As Whoe explains in the short film, 70% of the diseases in Ghana are caused by polluted water and the lack of sanitation and 4,000 children die of diarrhea every year. The poorest population, with less social importance, feels powerless when confronted with the lack of a safe water supply and the proliferation of polluting mining.
Water and sanitation to fight poverty
Ghana is a country that has made significant progress against poverty in the last decade. However, there are still very depressed areas with no access to water or sanitation, such as the Zabzugu district, in the northern region of the country, where the We Are Water Foundation, together with World Vision, carried out a project for the construction of wells that benefitted over 6,300 people in an area where only 38.3 % of the population has access to drinking water and 15.2 % has adequate latrines. This is one of the reasons why 50 out of every 1,000 children born in this area do not reach their first birthday, and 100 die before reaching the age of 4. Also 71.4% of those children under the age of 5 suffer from chronic malnutrition and 52.1% from acute malnutrition. The Foundation’s projects also reached the town of Old Ningo, in the Prampram district, where latrines were built in the Ahwiamun community, in which most of the population defecates in the open.
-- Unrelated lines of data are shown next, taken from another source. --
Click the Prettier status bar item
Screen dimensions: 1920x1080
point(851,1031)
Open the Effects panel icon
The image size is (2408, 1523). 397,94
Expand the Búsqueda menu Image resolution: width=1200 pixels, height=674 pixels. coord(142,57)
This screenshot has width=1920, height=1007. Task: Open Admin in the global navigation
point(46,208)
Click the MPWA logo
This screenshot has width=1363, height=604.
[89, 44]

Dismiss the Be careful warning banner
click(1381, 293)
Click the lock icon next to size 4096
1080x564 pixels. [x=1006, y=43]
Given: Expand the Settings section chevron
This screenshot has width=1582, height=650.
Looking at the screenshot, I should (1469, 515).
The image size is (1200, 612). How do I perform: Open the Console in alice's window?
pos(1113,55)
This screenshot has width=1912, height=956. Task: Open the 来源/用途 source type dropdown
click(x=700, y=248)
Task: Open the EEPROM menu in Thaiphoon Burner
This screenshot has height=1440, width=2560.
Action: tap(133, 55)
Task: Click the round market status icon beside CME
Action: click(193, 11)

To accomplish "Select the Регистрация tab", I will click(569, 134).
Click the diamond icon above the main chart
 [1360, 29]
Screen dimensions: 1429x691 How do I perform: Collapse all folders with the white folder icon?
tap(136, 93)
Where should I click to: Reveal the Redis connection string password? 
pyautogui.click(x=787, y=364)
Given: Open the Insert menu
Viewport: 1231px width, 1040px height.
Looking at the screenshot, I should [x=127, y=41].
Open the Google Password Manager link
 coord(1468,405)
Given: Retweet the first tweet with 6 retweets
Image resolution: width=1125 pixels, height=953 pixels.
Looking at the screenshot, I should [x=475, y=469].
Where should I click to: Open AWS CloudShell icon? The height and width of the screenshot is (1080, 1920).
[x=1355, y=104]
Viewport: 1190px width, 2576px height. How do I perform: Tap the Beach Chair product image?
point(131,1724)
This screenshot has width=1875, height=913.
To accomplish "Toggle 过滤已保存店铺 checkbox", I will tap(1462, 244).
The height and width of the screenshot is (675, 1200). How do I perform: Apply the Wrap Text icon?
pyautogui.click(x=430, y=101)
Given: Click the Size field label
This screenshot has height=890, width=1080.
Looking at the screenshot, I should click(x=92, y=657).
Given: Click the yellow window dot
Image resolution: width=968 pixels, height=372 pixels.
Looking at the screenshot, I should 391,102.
The government efforts to end these pockets of poverty, many of them ravaged by illegal mining, are hampered by high levels of corruption facilitated by flagrant legal loopholes and by the lack of investment in adequate technology for environmentally friendly mining.
The father of Whoe, the protagonist of the short film, grows sick from water pollution. For Whoe nothing has changed (hence the title of the short film) and water continues to be far away and polluted. It is a planetary responsibility that people like Whoe, who suffer the lack of access to drinking water, do not age without having attained it.